Matières premières critiques : l’Europe face au mur stratégique

Ressources
05/02/2026
8 min
l’Union européenne importe aujourd’hui plus de 90% de son lithium — principalement de Chine, d’Australie et d’Argentine — et si plusieurs projets d’extraction se développement en Europe, « le rythme est trop lent » estime la CUE. ©Shutterstock

L’Union européenne avance, mais trop lentement. Malgré la multiplication des plans et des textes législatifs, la sécurisation des matières premières critiques, indispensables aux batteries, aux éoliennes ou aux panneaux solaires, reste l’un des maillons faibles de la transition énergétique européenne. C’est le constat dressé par la Cour des comptes européenne (CUE) dans un rapport publié le 2 février, qui alerte sur des objectifs peu contraignants, un recyclage embryonnaire et des projets stratégiques… sans financement.
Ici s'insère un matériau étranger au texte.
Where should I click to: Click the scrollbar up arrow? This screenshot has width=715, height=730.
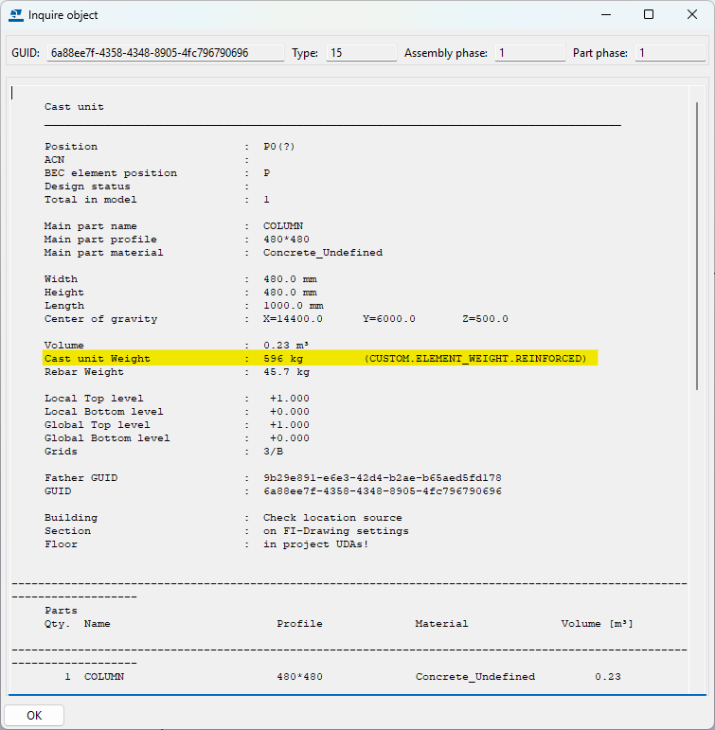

La CUE appelle Bruxelles à passer d’objectifs politiques à des mesures contraignantes.

Par Laura Icart

Dépendante à plus de 65 % d’une poignée de pays pour plusieurs minerais essentiels, l’Union européenne peine à sécuriser son approvisionnement en lithium, terres rares ou magnésium, indispensables aux batteries, aux éoliennes et au solaire. Malgré un règlement adopté en 2024, extraction locale, diversification et recyclage restent à la traîne souligne la Cour des comptes européenne dans un rapport publié le 2 février. À huit ans de ses objectifs climatiques, Bruxelles se heurte à une réalité géopolitique brutale : « Sans matières premières critiques, pas de transition énergétique, pas d’autonomie stratégique », résume la Cour.